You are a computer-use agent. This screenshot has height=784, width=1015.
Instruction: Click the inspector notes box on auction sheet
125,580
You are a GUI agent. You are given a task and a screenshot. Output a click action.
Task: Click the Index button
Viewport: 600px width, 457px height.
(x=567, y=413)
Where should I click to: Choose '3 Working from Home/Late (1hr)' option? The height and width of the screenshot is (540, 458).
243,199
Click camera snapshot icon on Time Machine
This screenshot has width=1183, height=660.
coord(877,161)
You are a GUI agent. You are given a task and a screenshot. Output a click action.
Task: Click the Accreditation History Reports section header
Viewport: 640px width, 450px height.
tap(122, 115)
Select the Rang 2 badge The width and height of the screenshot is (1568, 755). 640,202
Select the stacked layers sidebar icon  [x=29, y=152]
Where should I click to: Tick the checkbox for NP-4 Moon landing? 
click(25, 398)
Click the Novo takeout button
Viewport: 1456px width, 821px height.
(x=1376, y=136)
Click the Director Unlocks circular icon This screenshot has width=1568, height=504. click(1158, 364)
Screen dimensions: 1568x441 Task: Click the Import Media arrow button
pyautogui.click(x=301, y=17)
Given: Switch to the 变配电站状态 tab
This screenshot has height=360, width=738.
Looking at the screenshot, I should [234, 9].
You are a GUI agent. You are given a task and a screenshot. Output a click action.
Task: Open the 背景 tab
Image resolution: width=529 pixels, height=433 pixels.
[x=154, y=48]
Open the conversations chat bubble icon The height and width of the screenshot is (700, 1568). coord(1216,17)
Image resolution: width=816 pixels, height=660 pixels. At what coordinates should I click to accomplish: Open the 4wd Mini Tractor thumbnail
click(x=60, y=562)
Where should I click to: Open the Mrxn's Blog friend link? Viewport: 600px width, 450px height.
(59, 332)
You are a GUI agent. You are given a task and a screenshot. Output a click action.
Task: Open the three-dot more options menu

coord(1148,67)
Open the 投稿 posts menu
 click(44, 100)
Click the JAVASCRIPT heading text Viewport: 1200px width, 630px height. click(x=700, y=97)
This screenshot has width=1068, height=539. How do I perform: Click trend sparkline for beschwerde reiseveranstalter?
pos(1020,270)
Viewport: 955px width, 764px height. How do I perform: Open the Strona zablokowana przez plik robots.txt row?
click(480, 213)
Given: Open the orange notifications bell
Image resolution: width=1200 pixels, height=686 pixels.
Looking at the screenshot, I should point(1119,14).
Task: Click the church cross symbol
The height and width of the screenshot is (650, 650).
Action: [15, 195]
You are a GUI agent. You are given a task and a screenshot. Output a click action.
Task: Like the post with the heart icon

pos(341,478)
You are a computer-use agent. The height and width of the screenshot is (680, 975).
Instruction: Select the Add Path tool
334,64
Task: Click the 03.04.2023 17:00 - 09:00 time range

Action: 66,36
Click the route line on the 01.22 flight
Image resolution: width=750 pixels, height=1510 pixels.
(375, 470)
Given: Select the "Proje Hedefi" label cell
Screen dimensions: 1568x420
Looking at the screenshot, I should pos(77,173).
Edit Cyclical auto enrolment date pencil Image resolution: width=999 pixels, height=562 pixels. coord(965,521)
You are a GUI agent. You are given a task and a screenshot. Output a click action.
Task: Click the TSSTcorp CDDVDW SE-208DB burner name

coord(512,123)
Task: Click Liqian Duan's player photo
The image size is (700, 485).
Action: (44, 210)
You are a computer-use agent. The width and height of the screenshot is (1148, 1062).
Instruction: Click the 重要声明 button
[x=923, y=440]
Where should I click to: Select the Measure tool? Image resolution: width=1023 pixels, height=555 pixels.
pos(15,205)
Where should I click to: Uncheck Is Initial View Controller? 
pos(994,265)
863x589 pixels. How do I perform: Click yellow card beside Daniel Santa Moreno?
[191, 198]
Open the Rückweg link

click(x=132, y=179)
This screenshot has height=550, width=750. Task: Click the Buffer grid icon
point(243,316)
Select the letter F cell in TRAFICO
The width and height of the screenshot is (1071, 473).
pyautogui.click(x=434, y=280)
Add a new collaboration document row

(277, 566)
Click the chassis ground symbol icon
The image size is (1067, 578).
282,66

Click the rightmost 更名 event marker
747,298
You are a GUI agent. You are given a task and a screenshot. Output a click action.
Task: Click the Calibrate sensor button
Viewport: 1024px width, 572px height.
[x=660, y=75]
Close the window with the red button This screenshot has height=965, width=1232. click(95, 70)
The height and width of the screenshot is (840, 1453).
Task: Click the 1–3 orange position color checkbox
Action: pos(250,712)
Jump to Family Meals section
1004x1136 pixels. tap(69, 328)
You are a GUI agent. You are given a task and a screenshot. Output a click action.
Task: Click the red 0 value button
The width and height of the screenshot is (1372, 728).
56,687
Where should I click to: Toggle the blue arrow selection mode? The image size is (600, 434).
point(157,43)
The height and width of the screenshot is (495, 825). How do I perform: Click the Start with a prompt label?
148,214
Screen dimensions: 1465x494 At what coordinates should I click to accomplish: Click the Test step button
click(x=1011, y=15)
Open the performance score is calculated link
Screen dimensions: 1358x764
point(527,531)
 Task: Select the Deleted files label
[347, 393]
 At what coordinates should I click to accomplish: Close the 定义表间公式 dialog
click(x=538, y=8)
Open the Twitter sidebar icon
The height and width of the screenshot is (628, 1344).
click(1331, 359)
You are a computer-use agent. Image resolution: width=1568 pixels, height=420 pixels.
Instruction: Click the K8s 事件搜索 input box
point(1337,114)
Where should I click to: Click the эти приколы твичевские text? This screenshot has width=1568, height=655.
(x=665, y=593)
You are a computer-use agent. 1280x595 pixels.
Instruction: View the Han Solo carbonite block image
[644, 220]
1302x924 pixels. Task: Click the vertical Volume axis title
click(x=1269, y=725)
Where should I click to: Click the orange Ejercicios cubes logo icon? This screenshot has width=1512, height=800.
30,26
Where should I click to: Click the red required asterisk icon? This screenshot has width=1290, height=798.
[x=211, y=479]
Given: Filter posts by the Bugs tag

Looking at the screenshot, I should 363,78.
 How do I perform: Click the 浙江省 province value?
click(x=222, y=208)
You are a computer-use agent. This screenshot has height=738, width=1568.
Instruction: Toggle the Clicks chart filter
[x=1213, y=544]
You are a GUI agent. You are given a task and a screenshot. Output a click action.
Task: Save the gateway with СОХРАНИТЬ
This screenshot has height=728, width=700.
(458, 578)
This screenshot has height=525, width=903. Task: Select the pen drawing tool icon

-------

### The problem
Set down, exactly and completely, all of the material.

### Output of the task
You are a computer-use agent. This screenshot has height=784, width=1015.
Instruction: Click the inspector notes box on auction sheet
125,580
You are a GUI agent. You are given a task and a screenshot. Output a click action.
Task: Click the Index button
Viewport: 600px width, 457px height.
(x=567, y=413)
Where should I click to: Choose '3 Working from Home/Late (1hr)' option? The height and width of the screenshot is (540, 458).
243,199
Click camera snapshot icon on Time Machine
This screenshot has width=1183, height=660.
coord(877,161)
You are a GUI agent. You are given a task and a screenshot. Output a click action.
Task: Click the Accreditation History Reports section header
Viewport: 640px width, 450px height.
tap(122, 115)
Select the Rang 2 badge The width and height of the screenshot is (1568, 755). 640,202
Select the stacked layers sidebar icon  [x=29, y=152]
Where should I click to: Tick the checkbox for NP-4 Moon landing? 
click(25, 398)
Click the Novo takeout button
Viewport: 1456px width, 821px height.
(x=1376, y=136)
Click the Director Unlocks circular icon This screenshot has width=1568, height=504. click(1158, 364)
Screen dimensions: 1568x441 Task: Click the Import Media arrow button
pyautogui.click(x=301, y=17)
Given: Switch to the 变配电站状态 tab
This screenshot has height=360, width=738.
Looking at the screenshot, I should [234, 9].
You are a GUI agent. You are given a task and a screenshot. Output a click action.
Task: Open the 背景 tab
Image resolution: width=529 pixels, height=433 pixels.
[x=154, y=48]
Open the conversations chat bubble icon The height and width of the screenshot is (700, 1568). coord(1216,17)
Image resolution: width=816 pixels, height=660 pixels. At what coordinates should I click to accomplish: Open the 4wd Mini Tractor thumbnail
click(x=60, y=562)
Where should I click to: Open the Mrxn's Blog friend link? Viewport: 600px width, 450px height.
(59, 332)
You are a GUI agent. You are given a task and a screenshot. Output a click action.
Task: Open the three-dot more options menu

coord(1148,67)
Open the 投稿 posts menu
 click(44, 100)
Click the JAVASCRIPT heading text Viewport: 1200px width, 630px height. click(x=700, y=97)
This screenshot has width=1068, height=539. How do I perform: Click trend sparkline for beschwerde reiseveranstalter?
pos(1020,270)
Viewport: 955px width, 764px height. How do I perform: Open the Strona zablokowana przez plik robots.txt row?
click(480, 213)
Given: Open the orange notifications bell
Image resolution: width=1200 pixels, height=686 pixels.
Looking at the screenshot, I should point(1119,14).
Task: Click the church cross symbol
The height and width of the screenshot is (650, 650).
Action: [15, 195]
You are a GUI agent. You are given a task and a screenshot. Output a click action.
Task: Like the post with the heart icon

pos(341,478)
You are a computer-use agent. The height and width of the screenshot is (680, 975).
Instruction: Select the Add Path tool
334,64
Task: Click the 03.04.2023 17:00 - 09:00 time range

Action: 66,36
Click the route line on the 01.22 flight
Image resolution: width=750 pixels, height=1510 pixels.
(375, 470)
Given: Select the "Proje Hedefi" label cell
Screen dimensions: 1568x420
Looking at the screenshot, I should pos(77,173).
Edit Cyclical auto enrolment date pencil Image resolution: width=999 pixels, height=562 pixels. coord(965,521)
You are a GUI agent. You are given a task and a screenshot. Output a click action.
Task: Click the TSSTcorp CDDVDW SE-208DB burner name

coord(512,123)
Task: Click Liqian Duan's player photo
The image size is (700, 485).
Action: (44, 210)
You are a computer-use agent. The width and height of the screenshot is (1148, 1062).
Instruction: Click the 重要声明 button
[x=923, y=440]
Where should I click to: Select the Measure tool? Image resolution: width=1023 pixels, height=555 pixels.
pos(15,205)
Where should I click to: Uncheck Is Initial View Controller? 
pos(994,265)
863x589 pixels. How do I perform: Click yellow card beside Daniel Santa Moreno?
[191, 198]
Open the Rückweg link

click(x=132, y=179)
This screenshot has height=550, width=750. Task: Click the Buffer grid icon
point(243,316)
Select the letter F cell in TRAFICO
The width and height of the screenshot is (1071, 473).
pyautogui.click(x=434, y=280)
Add a new collaboration document row

(277, 566)
Click the chassis ground symbol icon
The image size is (1067, 578).
282,66

Click the rightmost 更名 event marker
747,298
You are a GUI agent. You are given a task and a screenshot. Output a click action.
Task: Click the Calibrate sensor button
Viewport: 1024px width, 572px height.
[x=660, y=75]
Close the window with the red button This screenshot has height=965, width=1232. click(95, 70)
The height and width of the screenshot is (840, 1453).
Task: Click the 1–3 orange position color checkbox
Action: pos(250,712)
Jump to Family Meals section
1004x1136 pixels. tap(69, 328)
You are a GUI agent. You are given a task and a screenshot. Output a click action.
Task: Click the red 0 value button
The width and height of the screenshot is (1372, 728).
56,687
Where should I click to: Toggle the blue arrow selection mode? The image size is (600, 434).
point(157,43)
The height and width of the screenshot is (495, 825). How do I perform: Click the Start with a prompt label?
148,214
Screen dimensions: 1465x494 At what coordinates should I click to accomplish: Click the Test step button
click(x=1011, y=15)
Open the performance score is calculated link
Screen dimensions: 1358x764
point(527,531)
 Task: Select the Deleted files label
[347, 393]
 At what coordinates should I click to accomplish: Close the 定义表间公式 dialog
click(x=538, y=8)
Open the Twitter sidebar icon
The height and width of the screenshot is (628, 1344).
click(1331, 359)
You are a computer-use agent. Image resolution: width=1568 pixels, height=420 pixels.
Instruction: Click the K8s 事件搜索 input box
point(1337,114)
Where should I click to: Click the эти приколы твичевские text? This screenshot has width=1568, height=655.
(x=665, y=593)
You are a computer-use agent. 1280x595 pixels.
Instruction: View the Han Solo carbonite block image
[644, 220]
1302x924 pixels. Task: Click the vertical Volume axis title
click(x=1269, y=725)
Where should I click to: Click the orange Ejercicios cubes logo icon? This screenshot has width=1512, height=800.
30,26
Where should I click to: Click the red required asterisk icon? This screenshot has width=1290, height=798.
[x=211, y=479]
Given: Filter posts by the Bugs tag

Looking at the screenshot, I should 363,78.
 How do I perform: Click the 浙江省 province value?
click(x=222, y=208)
You are a computer-use agent. This screenshot has height=738, width=1568.
Instruction: Toggle the Clicks chart filter
[x=1213, y=544]
You are a GUI agent. You are given a task and a screenshot. Output a click action.
Task: Save the gateway with СОХРАНИТЬ
This screenshot has height=728, width=700.
(458, 578)
This screenshot has height=525, width=903. Task: Select the pen drawing tool icon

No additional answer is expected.